Oggi la parola “cuore” sembra aver perso credibilità. Non per mancanza d’uso, anzi: “cuore” è ovunque, nei titoli dei giornali, nelle canzoni, nei messaggi sui social. Eppure proprio questa inflazione ne ha svuotato il contenuto. Abusata dai linguaggi di massa, la parola sopravvive a se stessa come un guscio vuoto.
C’è una doppia deriva intellettuale che da secoli logora questa parola: da un lato il razionalismo rigido, che preferisce un Dio impassibile, immune da emozioni, una sorta di motore immobile aristotelico aggiornato ai tempi moderni; dall’altro un sentimentalismo esasperato, che riduce le emozioni a impulsi irrazionali, forze oscure a cui l’essere umano si abbandona passivamente. In fondo, i due atteggiamenti commettono lo stesso errore: separare i sentimenti profondi dalla comprensione di Dio.
Proprio qui si radica la devozione al Sacro Cuore come risposta a un problema filosofico e antropologico preciso.

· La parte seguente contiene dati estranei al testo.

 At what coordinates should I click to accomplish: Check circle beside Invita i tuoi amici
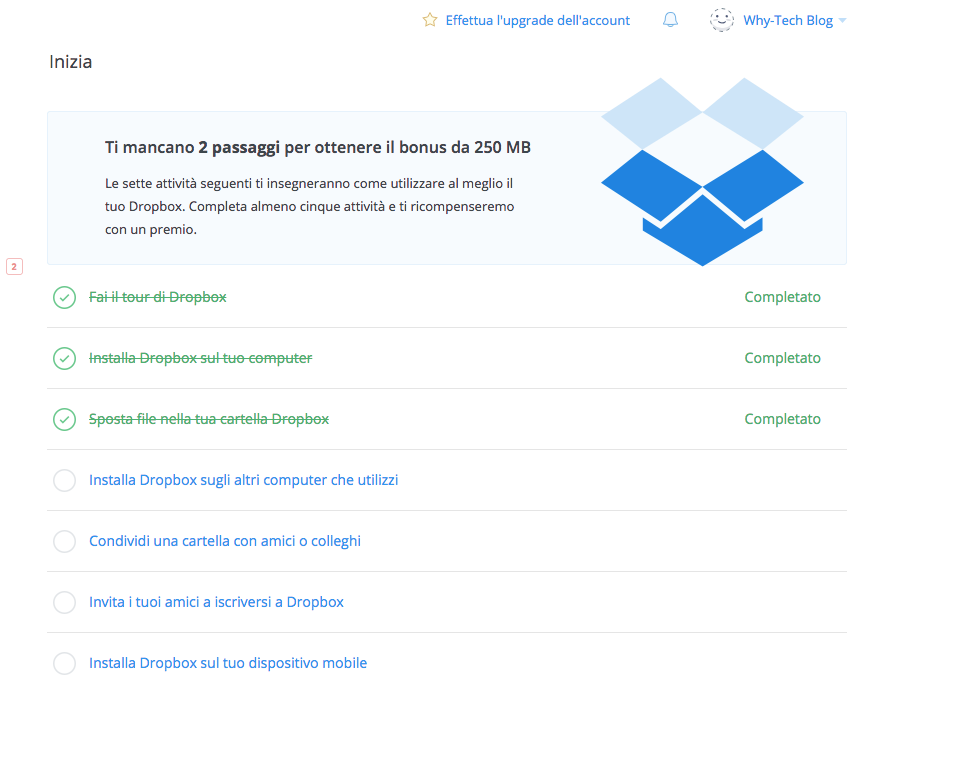pos(64,603)
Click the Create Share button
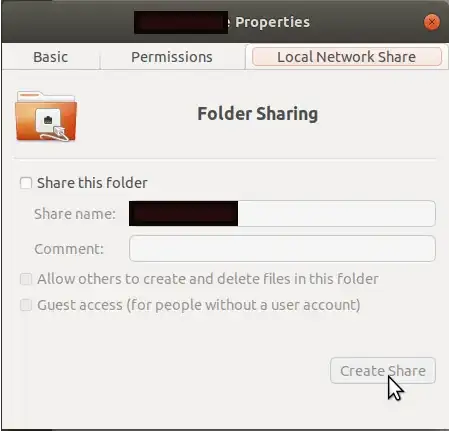Viewport: 449px width, 431px height. (x=383, y=371)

Per comprendere di cosa si parla davvero, occorre anzitutto uscire dalle interpretazioni infantili. In pressoché tutte le culture umane fin dall’antichità, il cuore non ha mai indicato un’emozione passeggera. Era il centro integratore della persona: il luogo metafisico della coscienza, delle decisioni irrevocabili, dell’identità più profonda. La tradizione biblica radicalizza ulteriormente questa intuizione: la rivelazione non propone un Dio astratto, ma un Dio che ha un cuore che si commuove. Con l’Incarnazione, il Figlio di Dio assume una natura umana completa, e con essa un cuore di carne reale, capace di battere e di soffrire. I Vangeli sono pieni di questo realismo emotivo, che ha qualcosa di sconcertante per i lettori moderni abituati a spiritualizzare tutto: Gesù che prova compassione per le folle stanche (Mt 9,36), che piange davanti alla tomba di Lazzaro (Gv 11,35), che suda sangue nell’angoscia del Getsemani (Lc 22,44). La devozione al Sacro Cuore non nasce dunque da un capriccio della pietà popolare. Ha una storia precisa, e quella storia ha un senso.
Le radici affondano nella mistica medievale, in figure come santa Gertrude e san Bernardo. Ma la strutturazione moderna si sviluppa nel Seicento, nelle rivelazioni mistiche di santa Margherita Maria Alacoque a Paray-le-Monial, sostenuta dal gesuita Claudio de la Colombière. Non è un dettaglio cronologico secondario: in quel preciso momento storico l’Europa era minacciata dal giansenismo, un’eresia che dipingeva Dio come giudice severo e distante, quasi terrorizzante, degno solo di un timore servile. Il culto al Sacro Cuore, in quel contesto, ricordava al popolo cristiano la gratuità della misericordia divina, la vicinanza del Salvatore. Questo cammino non si è interrotto. Papa Francesco ha dedicato proprio al Sacro Cuore la sua ultima enciclica, la Dilexit nos- «Ci ha amati». Un testo che non propone un ritorno nostalgico al passato ma segnala un’urgenza contemporanea: in una società diventata liquida, tecno-centrica e incapace di legami autentici, il rischio è quello di perdere il “cuore”. C’è una gerarchia nel Mistero cristiano che vale la pena enunciare con chiarezza. Al centro del mondo vi è Cristo; al centro di Cristo vi è la Pasqua, il mistero della sua morte e risurrezione; al centro di quella morte vi è il suo amore; e quell’amore trova la sua dimora nel Cuore. Da questa profondità scaturiscono ogni parola e ogni miracolo del Vangelo. Il Sacro Cuore si rivela come una realtà che opera in due direzioni inscindibili: l’amore filiale, il legame obbediente e totale di Gesù verso il Padre; e l’amore fraterno, la donazione appassionata verso ogni essere umano, spinta fino all’estremo della croce.
Avvicinarsi al Sacro Cuore di Gesù specialmente nella sua dimensione eucaristica, dove quel cuore continua, secondo la fede cristiana, a palpitare per noi – significa superare ogni sterile intellettualismo. Significa attingere a una sorgente viva per riscoprire che l’amore di Dio non è un teorema, ma un incontro personale capace di trasformare la vita quotidiana. Un incontro che, paradossalmente, la modernità più cinica non ha saputo rendere obsoleto: semmai, lo ha reso più necessario.